Hrm, the suggestion of providing both a vanilla-PCI and PCI-E host
bridge came up before.  I think one of us spotted a problem with that,
but I don't recall what it was now.  I guess one is how libvirt would
map it's stupid-fake-domain-numbers to which root bus to use.
That issue is relevant whether or nor we have different PHB
flavors, isn't it? As soon as multiple PHBs are present in
a pseries guest, multiple PCI domains will be there as well,
and we need to handle that somehow.

On q35, on the other hand, I haven't been able to find a way
to create extra PCI domains: adding a pxb-pcie certainly
didn't work the same as adding an extra spapr-pci-host-bridge
in that regard.

[...]
...
...
Maybe we should have a different model, specific to
pseries guests, instead, so that all PHBs would look the
same in the guest XML, something like

   <controller type='pci' model='phb-pcie'/>

It would require shuffling libvirt's PCI address allocation
code around quite a bit, but it should be doable. And if it
makes life easier for our users, then it's worth it.

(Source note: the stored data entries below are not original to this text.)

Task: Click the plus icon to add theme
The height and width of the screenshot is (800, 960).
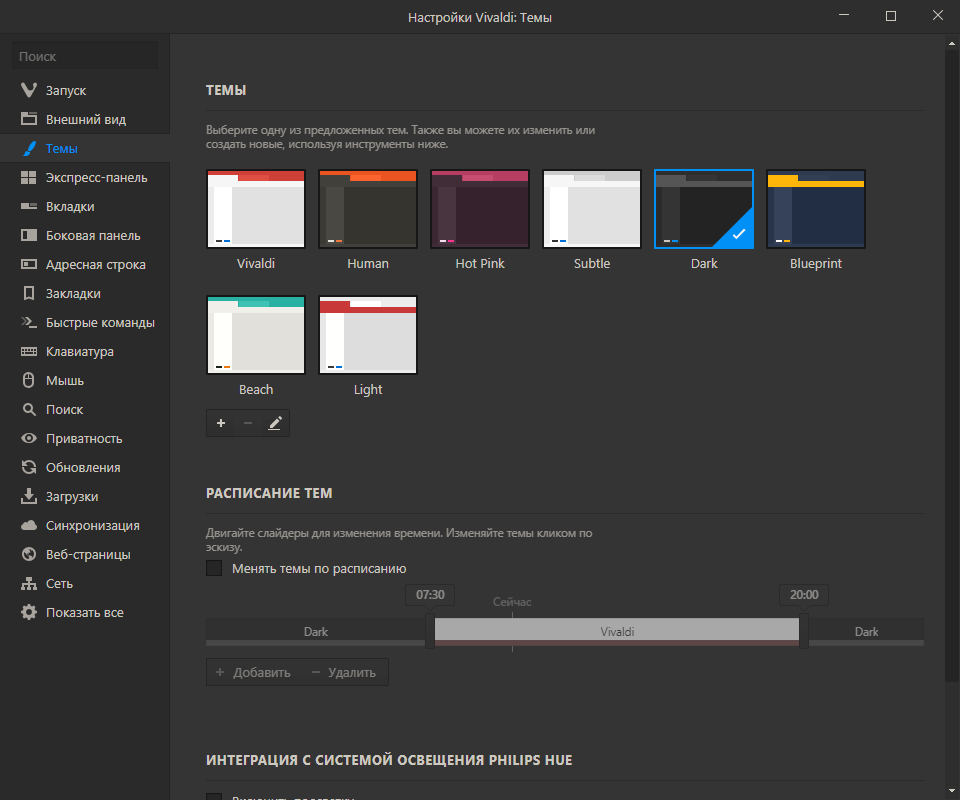Action: click(221, 423)
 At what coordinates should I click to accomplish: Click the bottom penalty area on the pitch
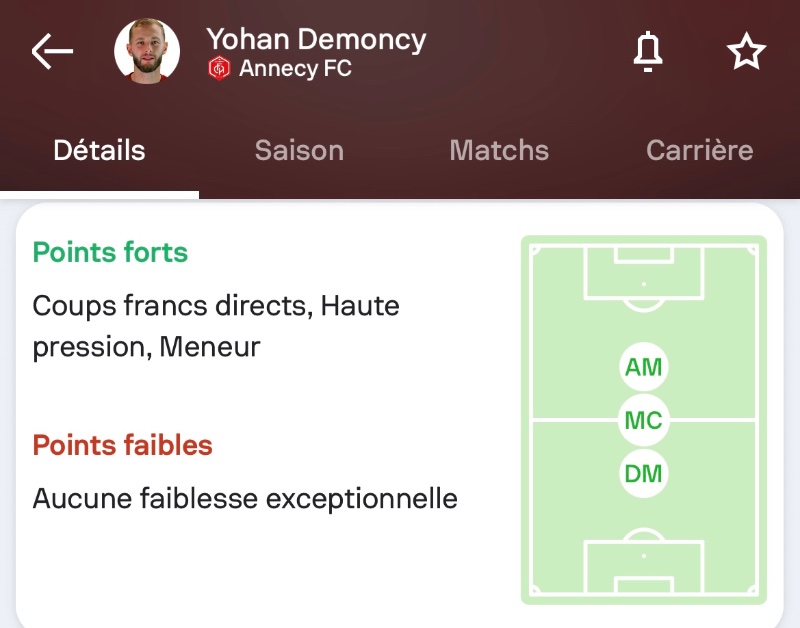643,568
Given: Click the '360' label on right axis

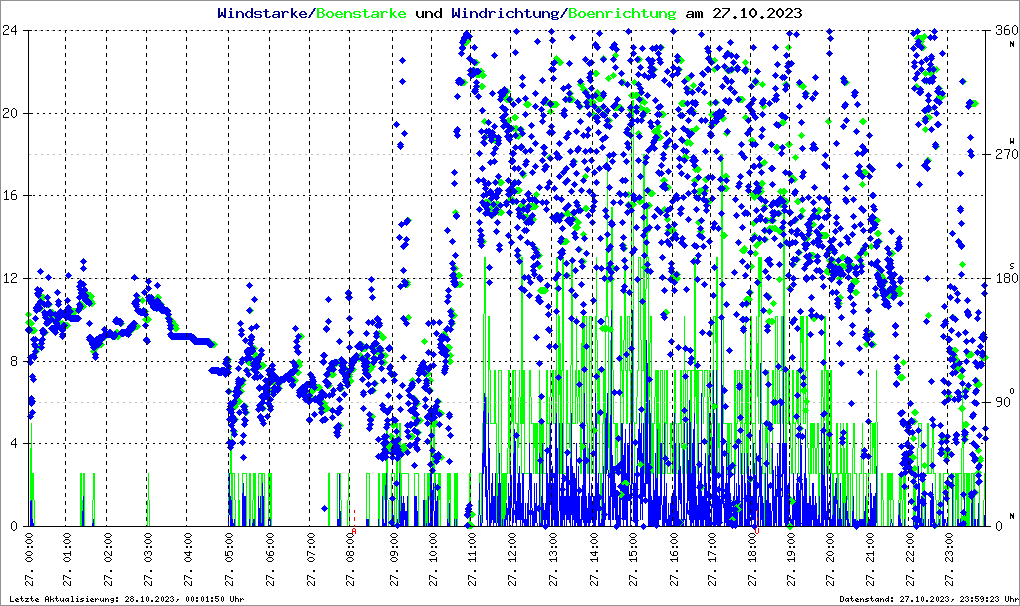Looking at the screenshot, I should [1003, 31].
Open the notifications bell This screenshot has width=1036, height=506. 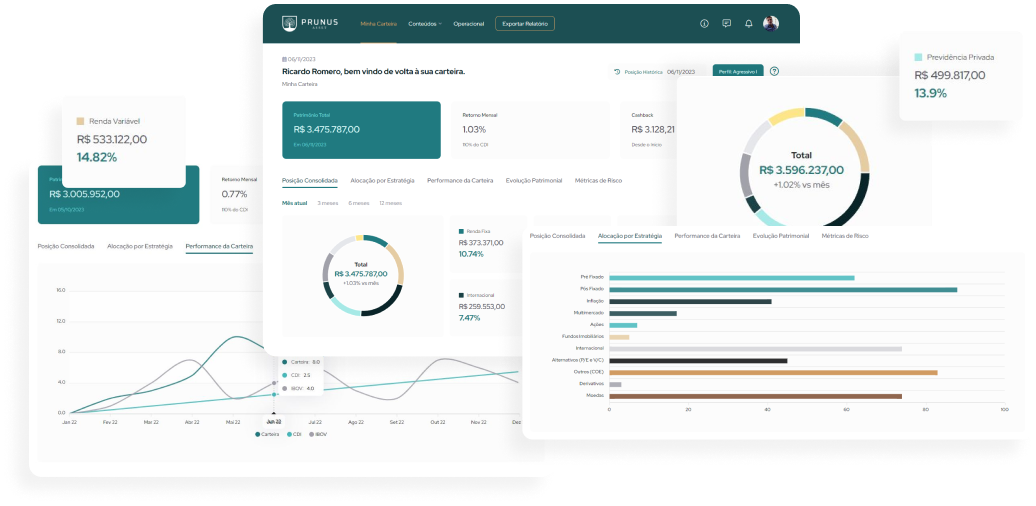tap(748, 23)
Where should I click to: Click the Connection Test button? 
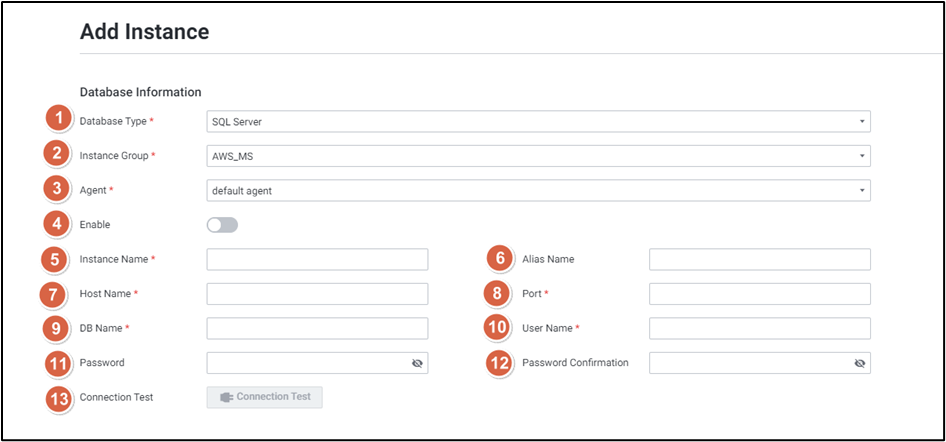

Hrm.  So my first inclination would be to stick with the generic
names, and map those to creating new pseries host bridges on pseries
guests.  I would have thought that would be the easier option for
users.  But I may not have realized all the implications yet.
You're probably right, but I can't immediately see how we
would make the user aware of which PHB is which. Maybe we
could add some sub-element or extra attribute...

Anyway, we should not focus too much on this specific bit
at the moment, deciding on a specific XML is mostly
bikeshedding :)

[...]
...
...
* Eduardo's work, which you mentioned, is going to be very
   beneficial in the long run; in the short run, Marcel's
   PCIe device placement guidelines, a document that has seen
   contributions from QEMU, OVMF and libvirt developers, have
   been invaluable to improve libvirt's PCI address allocation
   logic. So we're already doing better, and more improvements
   are on the way :)

Right.. so here's the thing, I strongly suspect that Marcel's
guidelines will not be correct for pseries.  I'm not sure if they'll
be definitively wrong, or just different enough from PowerVM that it
might confuse guests, but either way.
Those guidelines have been developed with q35/mach-virt in
mind[1], so I wouldn't at all be surprised if they didn't
apply to pseries guests. And in fact, we just found out
that they don't!

My point is that we could easily create a similar document
for pseries guests, and then libvirt will be able to pick
up whatever recommendations we come up with just like it
did for q35/mach-virt.
...
Can you send me a link to that
document though, which might help me figure this out.
It's docs/pcie.txt in QEMU's git repository.

[1] Even though I now realize that this is not immediately
    clear by looking at the document itself
-- 
Andrea Bolognani / Red Hat / Virtualization